## ФРАГМЕНТ ТЕКСТА:
+++

Воображение — великое достояние человека. Оно поможет читателю воссоздать жизнь древних народов по тем скупым сведениям, которые он найдет в моей книге. Трудно сказать, какое государство есть древнейшее. Даль тысячелетий вряд ли может дать точный ответ на этот вопрос, но начнем все-таки наш обзор древнейших литератур мира с Китая и после¬дуем за солнцем с Востока на Запад.
Китай. Здесь мы увидим многое из того, что происходило в истории почти всех народов мира: сначала разрозненные племена, постоянные столкновения между ними, кровопролитные стычки за зоны обитания, за захват пастбищ, скота, ценностей, рабов — потом постепенное слияние племен, укрупнение их территориальных владений, классовое расслоение, наконец — возникновение государственных форм. Племенных вождей сменяют цари, создаются рабовладельческие государства с деспотической формой правления.
Китай окружен кочевыми племенами, совершавшими постоянные набеги на его окраины. Борьба с кочевниками, особенно гуннами, продолжалась столетиями. Для защиты от них предпринимается строительство уникальной Великой Китайской стены. Для древних народов вообще характерны грандиозные постройки. Эта стена особенно поражает воображение. Она протянулась на 4 тысячи километров, высотой в 10 метров. По ее верху может проехать целая кавалькада по пять-шесть всадников в одном ряду.
Ее строили 2 миллиона человек. Уже более 20 веков стоит она как символ беспримерного упорства и труда человеческого.
Европу отделяет от Китая десять тысяч километров. В наши дни самолет доставит нас туда за считанные часы, тогда нужны были для этого годы и годы. Нелегок был этот путь: надо было преодолеть реки, озера, леса, горы. К тому же на пути всякое могло произойти: «и дикий зверь, и лютый человек».
Первый человек, проложивший его, был знаменитый китайский дипломат и путешественник Чжан Цянь. Во главе посольства из 100 человек он отправился в 138 г. до н. э. на Запад. Вернулся только через 13 лет — один, все остальные погибли. За эти годы он претерпел немало испытаний, захваченный гуннами, он провел несколько лет в плену, в заточении. Но связи между Дальним Востоком и Западом возникли. Запад и Восток получили первые сведения о далеко лежащих землях. Стала действовать караванная дорога между Китаем и странами Средней Азии — Великий шелковый путь, по которому купцы везли из Китая предметы роскоши — шелк, парчу, ювелирные изделия. Начинался он в провинции Шенси. Шел от маленького ныне городка Сиань через каменистые пустыни, тропы Центральной Азии к Антиохии (сейчас это небольшой городок Антакия в Турции, недалеко от Средиземного моря). По Средиземному морю шелк доставлялся в порты европейских государств и Северной Африки. Только немногие полностью совершали этот путь: он был труден, опасен и часто трагичен для смельчаков. Обычно в пути шелк перепродавали от каравана к каравану.

+++

## ИСХОДНЫЕ ДАННЫЕ:
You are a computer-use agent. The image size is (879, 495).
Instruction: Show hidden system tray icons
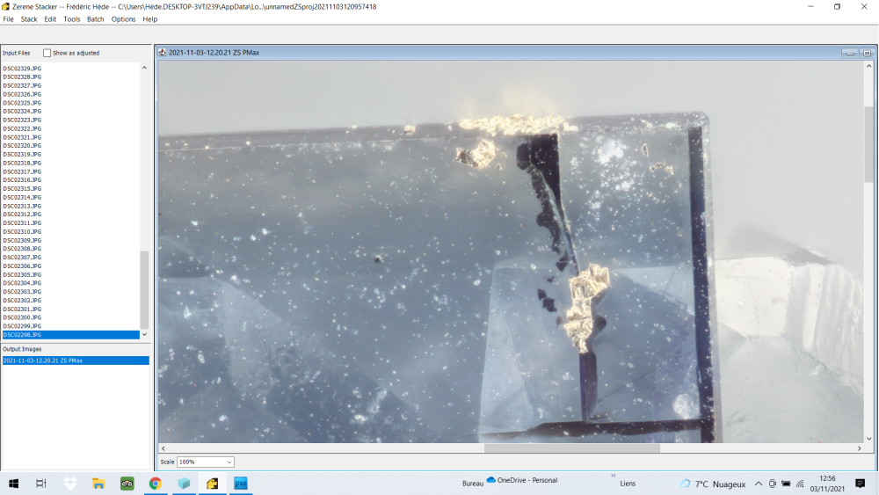click(x=758, y=484)
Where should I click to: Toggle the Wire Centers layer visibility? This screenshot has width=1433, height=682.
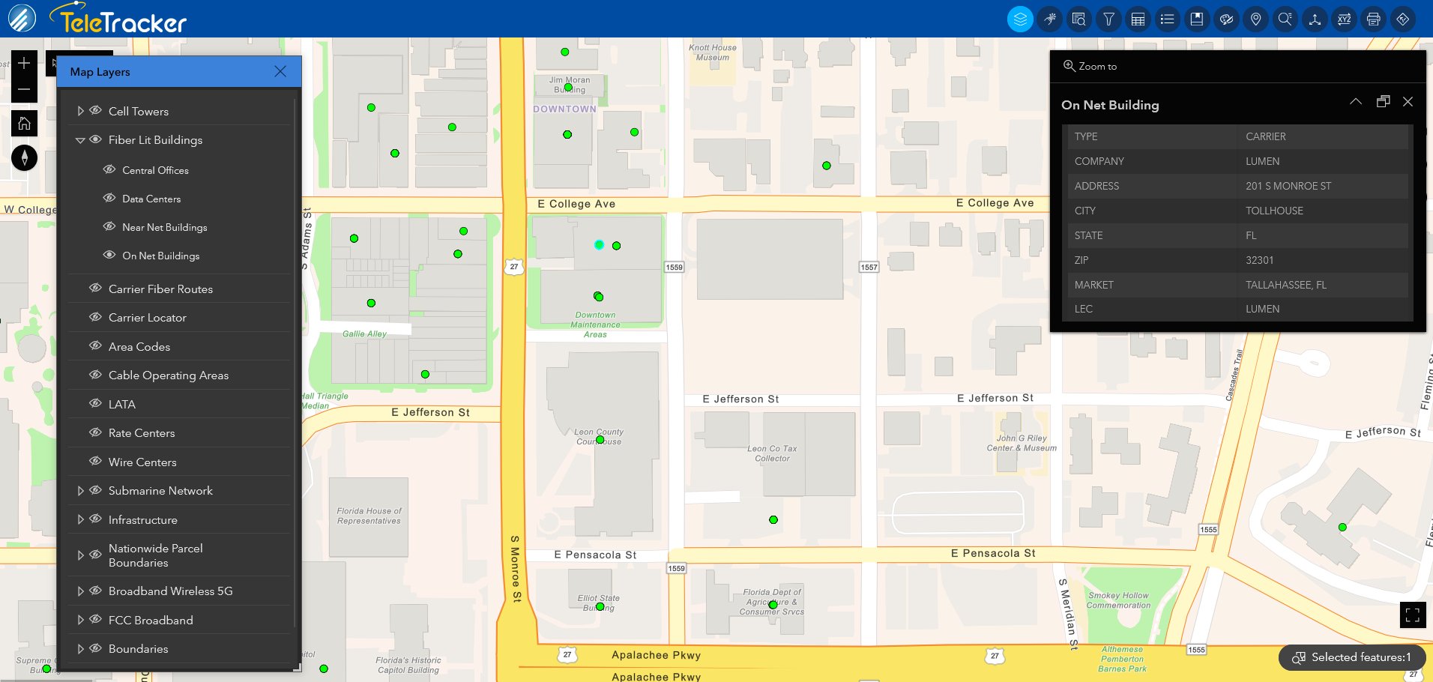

+++

## ЧТО НУЖНО СДЕЛАТЬ:
A – Ответьте на вопросы по тексту о древнем Китае:
(i) Сколько человек строили Великую Китайскую стену?
(ii) В каком году Чжан Цянь отправился на Запад?
(iii) В какой провинции начинался Великий шелковый путь?
B – Подхватите текст о древнем Китае и Великом шелковом пути и продолжите его сразу после последнего предложения.
Данные здесь не понадобятся.

## ОТВЕТЫ:
A –
(i) 2 миллиона человек.
(ii) В 138 г. до н. э.
(iii) В провинции Шенси.

B –
В Европе тоже нашлись смельчаки, которые отважились отправиться в дальний и опасный путь, но уже спустя тысяча четыреста лет после Чжан Цяня. Это были венецианские купцы — Марко Поло, его отец и дядя. В 1271 году они покинули Венецию и только через три с половиной года достигли Китая, пройдя через нынешнюю Турцию, Иран, Афганистан, Памир. Марко Поло прожил в Китае 17 лет и потом, вернувшись на родину, продиктовал свой «отчет» об увиденном и услышанном.
Как свидетельствуют археологические раскопки, уже во II в. до н. э. Китай имел высокоразвитую рабовладельческую систему с резким классовым разделением и резкой поляризацией имуществ. В могилах найдены целые сокровища, тысячи предметов из золота, перламутра и драгоценных камней, принадлежащих царственным особам.
В III в. до н. э. китайцы уже имели компас. Самый древний звездный каталог (800 звезд), известный нам, был составлен китайским астрономом Ши Шэнь в IV в. до н. э. Древним китайцам были известны сложнейшие математические вычисления.
Как и другие страны, Китай на протяжении своей истории имел немало выдающихся личностей — философов, поэтов, ученых, политических деятелей.
У истоков китайской культуры стоят два человека, их знает каждый китаец. В ходе времен их живые лики утратили реальные черты, и ныне трудно сказать, что в их жизнеописаниях — правда и что порождено умной фантазией народа. Это Лао-Цзы и Кун-Цзы (Конфуций), два древнейших мыслителя. Жили они примерно в одно время (VI—V вв. до н. э.). Жизнь Конфуция имеет точные даты — 551—479 гг. до н. э.
Лао-Цзы мрачен. Не найдя ничего светлого в социальном мире, он обратил свой взор к космическим проблемам, к первоосновам мира (бытие и небытие).
Древнейшая книга Китая «Дао дэ цзин» (конец VI в. до н. э.), «Книга о пути к добродетели», авторство которой приписывается Лао-Цзы («Старый мыслитель»), выносит суровый приговор наличному бытию, современности. Мир страшен. Действительность враждебна человеку. Счастье, блаженство, гармония существовали когда-то в прошлом, в утерянном золотом веке. Мечту об этом золотом веке так или иначе лелеяли почти все древние народы мира.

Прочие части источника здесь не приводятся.